Hong Kong customs announced its largest seizure of methamphetamine in a decade on Tuesday, 110 kilograms of ice worth some HK$77 million ($10 million) that originated in Mexico.
The seizure points towards the growing presence of meth made by Mexican cartels in Asia, a region where the local “Golden Triangle” gangs traditionally dominate production.
Customs officials said the contraband was discovered in an air cargo shipment that originated in Mexico and came via Alaska.
Following a tip-off from overseas law enforcement, they X-rayed the shipment which was listed as being filled with cheap plastic sequins from Mexico, something officers said made little sense because such beads could easily be bought locally.
Inside they found 120 plastic lunch boxes filled with high grade methamphetamine and packets of fabric softener used to mask the smell.

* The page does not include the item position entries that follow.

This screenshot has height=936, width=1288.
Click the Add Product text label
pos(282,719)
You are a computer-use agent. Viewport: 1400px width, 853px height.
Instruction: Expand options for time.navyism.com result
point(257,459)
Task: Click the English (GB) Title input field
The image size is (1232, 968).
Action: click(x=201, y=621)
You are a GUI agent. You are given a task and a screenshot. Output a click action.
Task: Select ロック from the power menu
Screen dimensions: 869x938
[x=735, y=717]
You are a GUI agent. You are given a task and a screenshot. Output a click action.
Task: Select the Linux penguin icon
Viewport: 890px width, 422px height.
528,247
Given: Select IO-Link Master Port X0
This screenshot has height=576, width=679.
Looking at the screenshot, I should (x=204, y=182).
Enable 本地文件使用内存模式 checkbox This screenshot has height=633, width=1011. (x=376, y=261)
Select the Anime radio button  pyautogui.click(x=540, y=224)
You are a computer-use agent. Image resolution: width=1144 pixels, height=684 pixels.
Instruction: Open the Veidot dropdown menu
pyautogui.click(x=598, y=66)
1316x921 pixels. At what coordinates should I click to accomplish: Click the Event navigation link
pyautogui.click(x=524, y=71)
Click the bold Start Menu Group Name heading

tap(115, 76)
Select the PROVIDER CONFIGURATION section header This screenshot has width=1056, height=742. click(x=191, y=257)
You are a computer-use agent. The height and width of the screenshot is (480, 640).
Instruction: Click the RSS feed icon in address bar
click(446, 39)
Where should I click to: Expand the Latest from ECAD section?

“This is the largest meth trafficking case Hong Kong Customs has detected in the past 10 years,” Commander Philip Chan, from the customs department’s drug bureau, told reporters.
Chan said some of the ice may have been intended for local consumption but the majority was likely headed to further destinations overseas.
Most of Asia’s meth comes from “Golden Triangle” border areas between Laos, Myanmar, Thailand and southwest China which are now pumping unprecedented quantities of synthetic drugs into the global markets.
A study by the United Nations Office on Drugs and Crime says that Southeast Asia’s crime groups are netting more than $60 billion a year.
One of the most successful regional cartels is “Sam Gor”, a crime syndicate officials say is led by a Chinese-born Canadian citizen named Tse Chi Lop.
But product from Mexico — which traditionally caters to the North American market — is increasingly showing up across the region.
“Mexico in recent years has become a popular manufacturing place because of its geographical advantage,” Chan told AFP, with cartels shipping both north and increasingly across the Pacific.